◆ **Problem to work on**:
Copy out the records word for word, starting at the line that contains "Find the location" and continuing through the end of the records, both ends included. Leave the pictures out of your copy.

[Extracted data entries]
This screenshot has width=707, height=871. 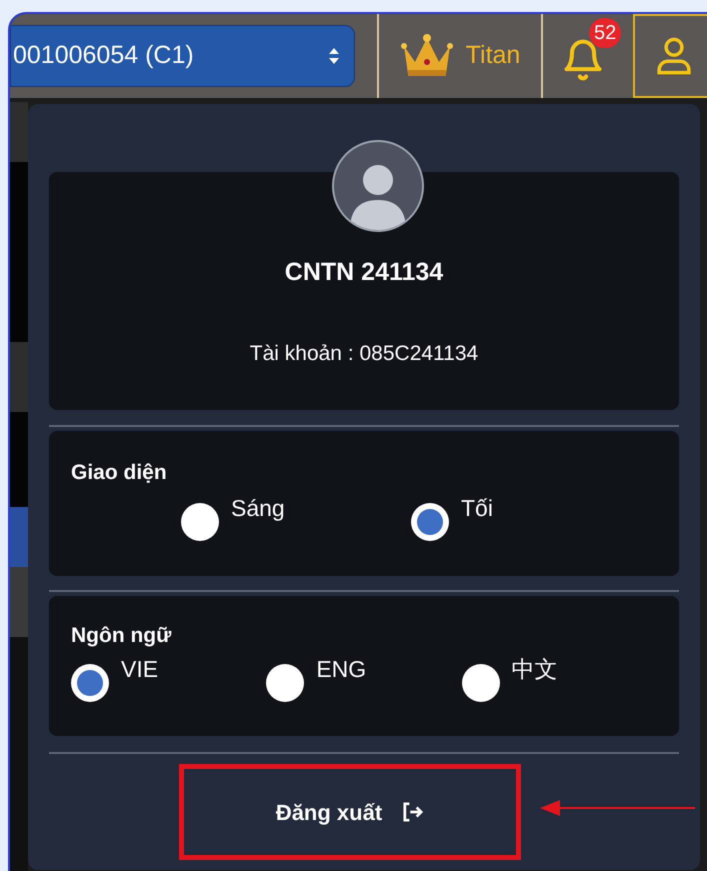 I want to click on user-name: CNTN 241134, so click(x=364, y=272).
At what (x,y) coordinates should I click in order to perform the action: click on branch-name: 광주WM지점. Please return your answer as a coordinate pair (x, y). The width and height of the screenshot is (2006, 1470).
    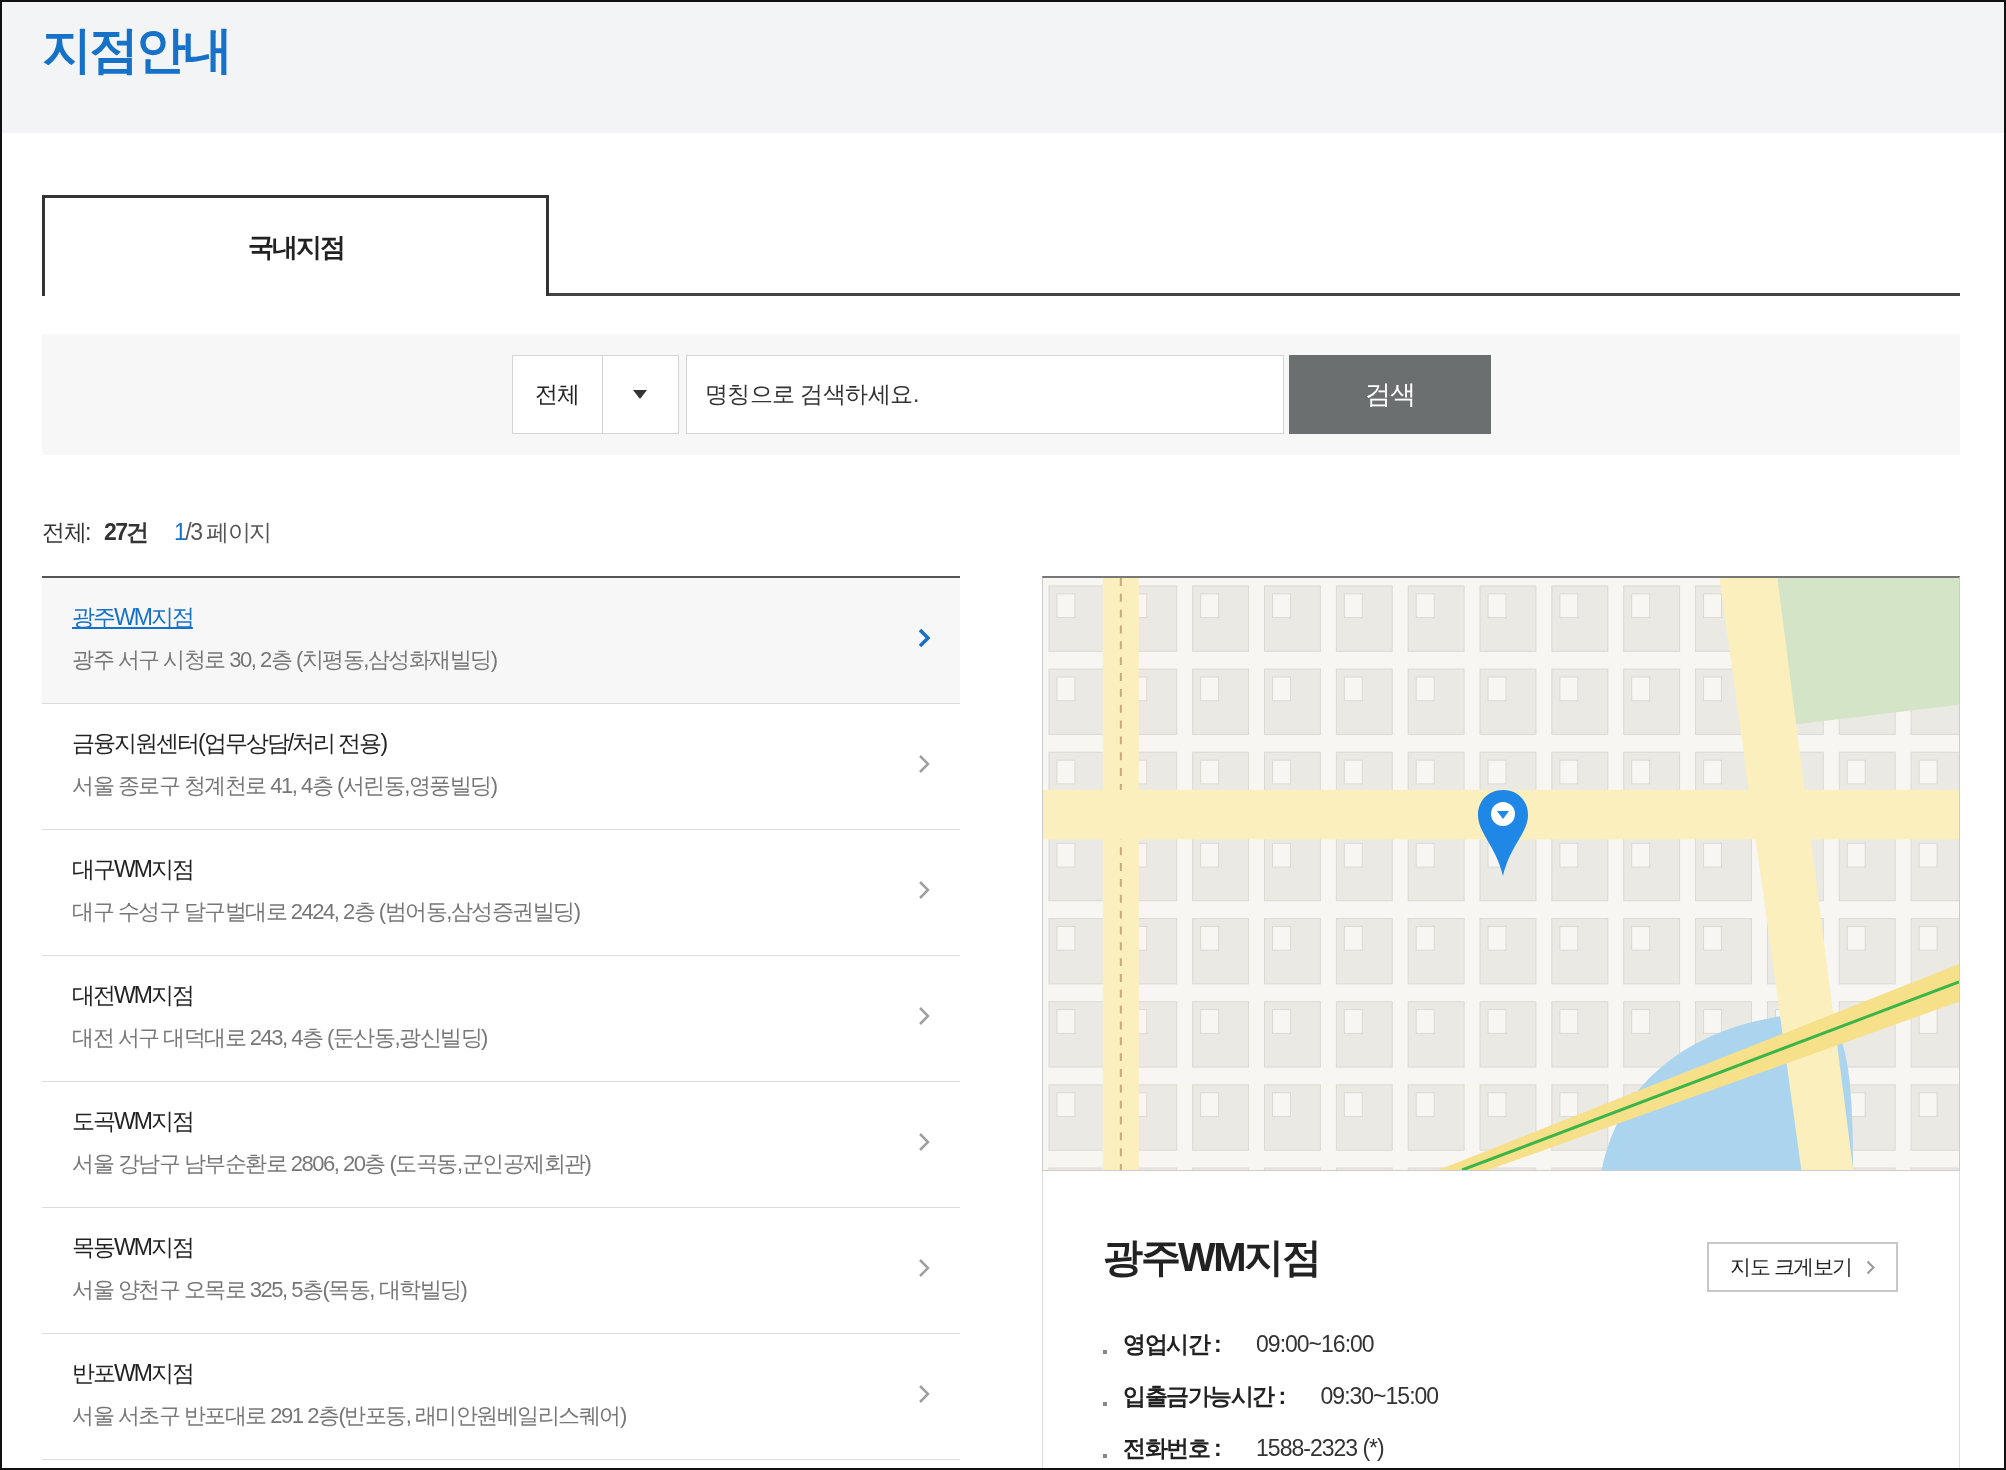
    Looking at the image, I should click on (132, 617).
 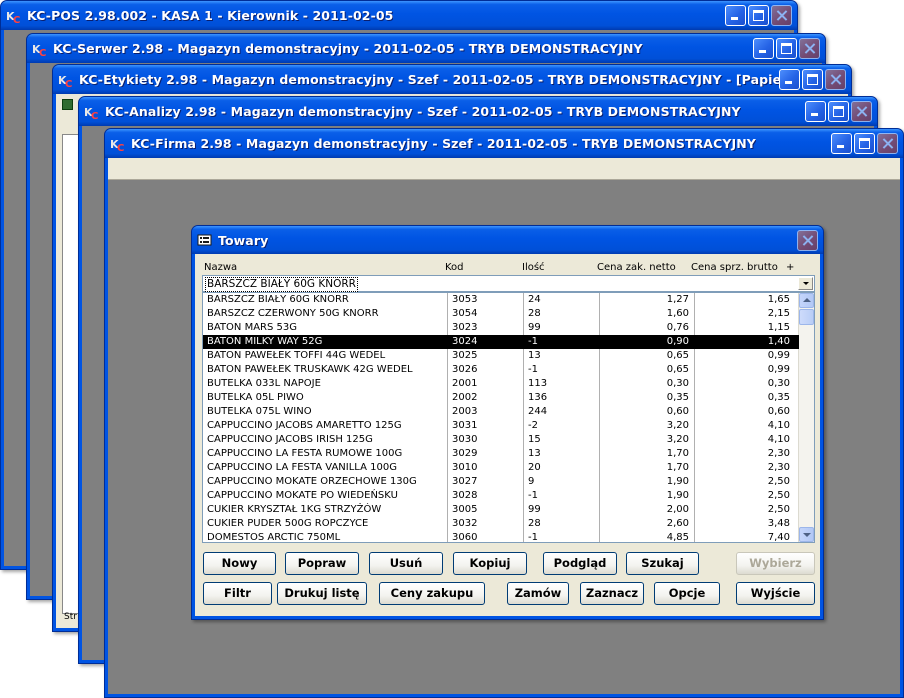 What do you see at coordinates (501, 524) in the screenshot?
I see `table-row: CUKIER PUDER 500G ROPCZYCE 3032 28 2,60 3,48` at bounding box center [501, 524].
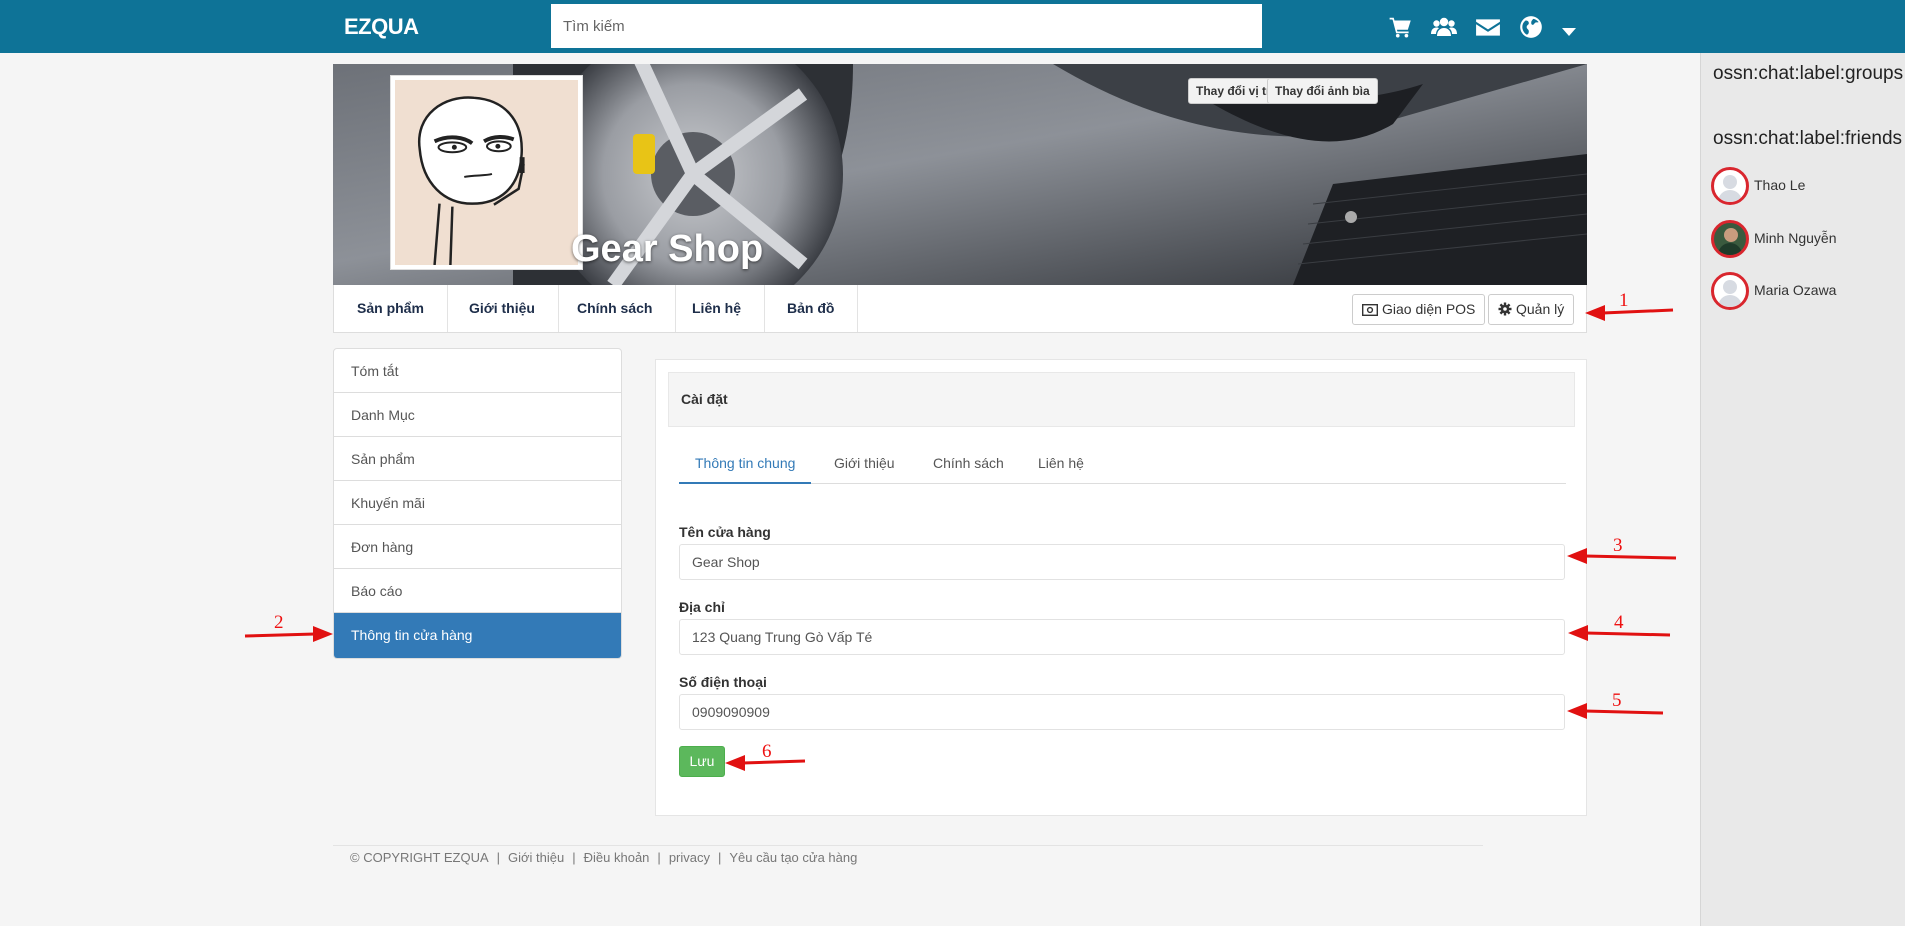 The image size is (1905, 926). Describe the element at coordinates (702, 762) in the screenshot. I see `save-button: Lưu` at that location.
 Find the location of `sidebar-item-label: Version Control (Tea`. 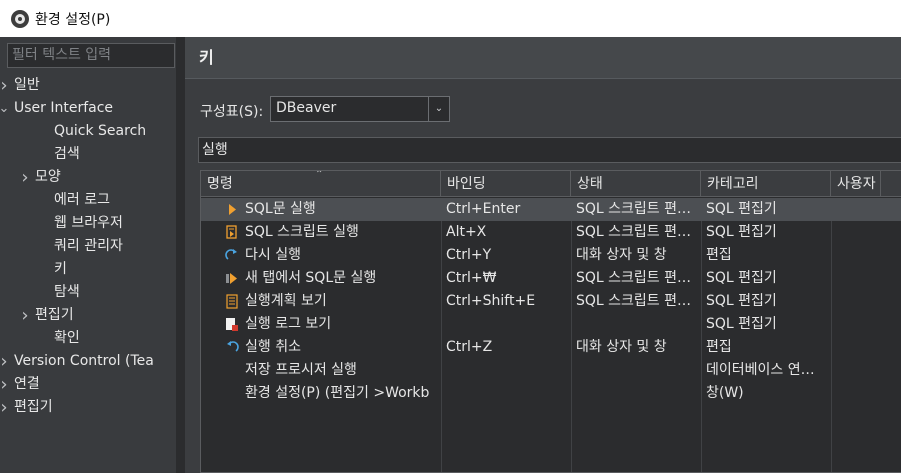

sidebar-item-label: Version Control (Tea is located at coordinates (84, 361).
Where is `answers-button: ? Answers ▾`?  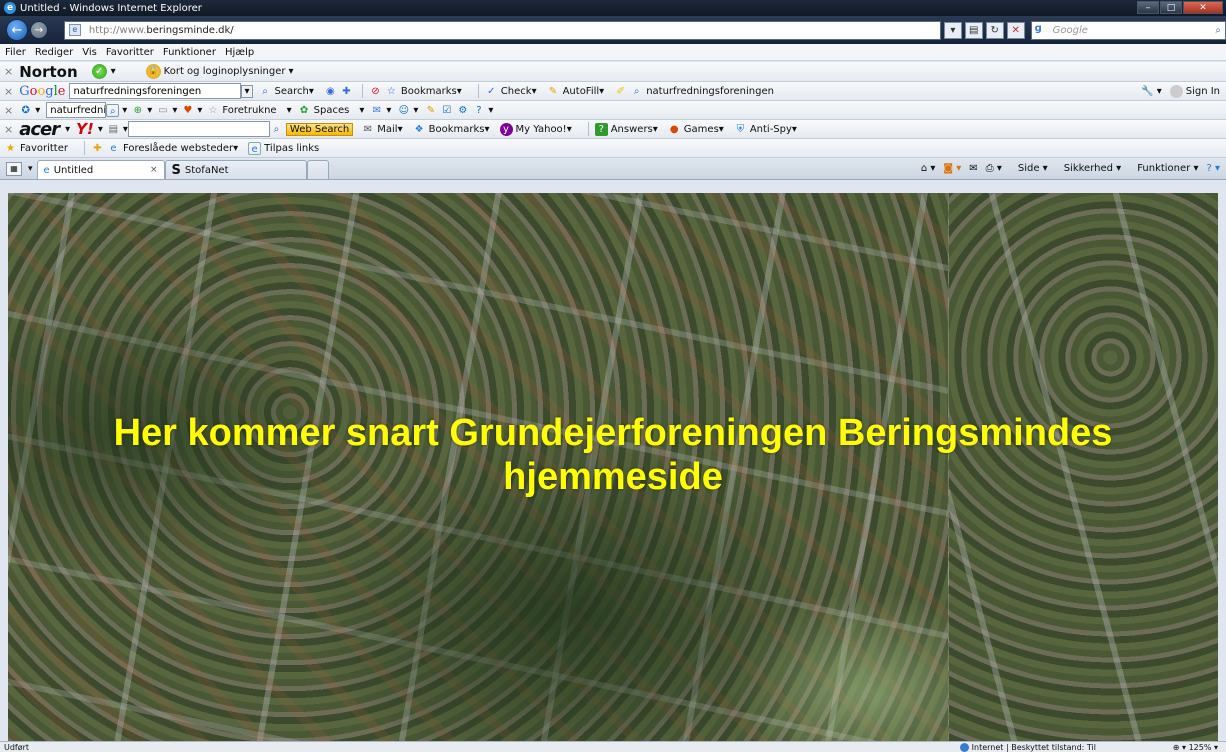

◆ **Task solution**:
 Find the location of `sidebar-item-label: Version Control (Tea`. 

sidebar-item-label: Version Control (Tea is located at coordinates (84, 361).
Where is `answers-button: ? Answers ▾`?  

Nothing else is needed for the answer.